Cela faisait partie du processus créatif et de l’esthétique du disque, et c’est une sélection qui a été faite par l’équipe. Je peux seulement dire que j’aime la couleur bleu clair car elle correspond à la couleur originale du drapeau portoricain, qui a ensuite été modifiée en bleu foncé.

Quelle était l’intention derrière cette approche éducative ?

Comme tout ce que fait Bad Bunny, ces récits historiques étaient destinés aux Portoricains. Leur intention était de partager notre histoire, quelque chose qui n’est souvent pas enseigné correctement (ou pas du tout) dans le système scolaire portoricain. D’autant plus si l’on considère qu’en raison des mesures d’austérité, le gouvernement portoricain a fermé des centaines d’écoles au cours de la dernière décennie. C’est pourquoi l’objectif était d’avoir un large éventail de sujets. Mais comme tout ce qui concerne Bad Bunny devient mondial, j’ai reçu des messages de personnes du monde entier me remerciant d’avoir partagé notre histoire avec elles.

Pensez-vous que “DTMF” peut changer la perception qu’a le public des problèmes politiques et sociaux de Porto Rico ?

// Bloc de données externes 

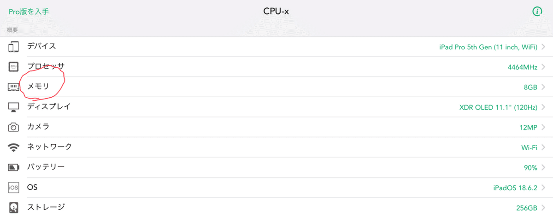Open the ディスプレイ row chevron
Screen dimensions: 553x217
click(544, 107)
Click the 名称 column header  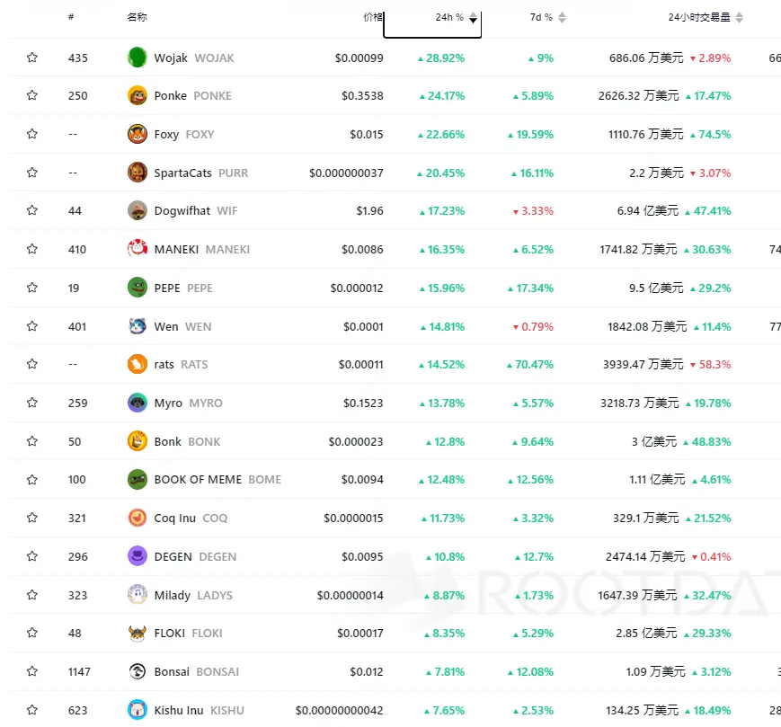pyautogui.click(x=138, y=17)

Je pense que ce disque offre un instantané du moment culturel et politique actuel à Porto Rico. Étant donné l’énorme plateforme de Bad Bunny, je pense qu’il peut contribuer à donner le ton à la conversation sur le colonialisme, le déplacement et l’affirmation nationale contre les logiques d’effacement. Ce n’est pas nouveau. Bad Bunny a utilisé sa plateforme pour condamner les pannes d’électricité, la situation politique après l’ouragan María et la violence machiste, entre autres choses. Le climat politique change à Porto Rico et ce n’est pas dû à Bad Bunny, mais il participe activement à ces conversations.

Qu’est-ce que ce projet a signifié pour vous ?

Il s’agit sans aucun doute du point culminant de ma carrière. Je suis devenue docteur en histoire parce que je me suis engagée à rendre le savoir accessible au-delà de la tour d’ivoire du monde universitaire. Ce projet a permis de partager notre histoire avec des millions de personnes. Le défi a été la rapidité d’exécution et le fait de travailler dessus pendant les vacances, mais cela en valait vraiment la peine.

D’un point de vue personnel, quel impact aimeriez-vous que ce projet ait sur l’avenir de la politique et de la culture à Porto Rico ?

L’histoire n’est pas seulement le souvenir d’événements passés. Il ne s’agit pas seulement de dates et de personnages importants. Enseigner et apprendre notre histoire, c’est favoriser la pensée critique et la prise de conscience du fait que les conditions dans lesquelles nous vivons actuellement (pannes d’électricité, déplacements et violence coloniale) ne sont pas le fruit du hasard, mais font partie de processus structurels plus larges. En fin de compte, je fais de l’histoire parce que je souhaite changer l’avenir. J’espère qu’il s’agit là d’un grain de sable qui permettra d’amplifier l’étude critique de notre passé afin de construire de nouveaux avenirs.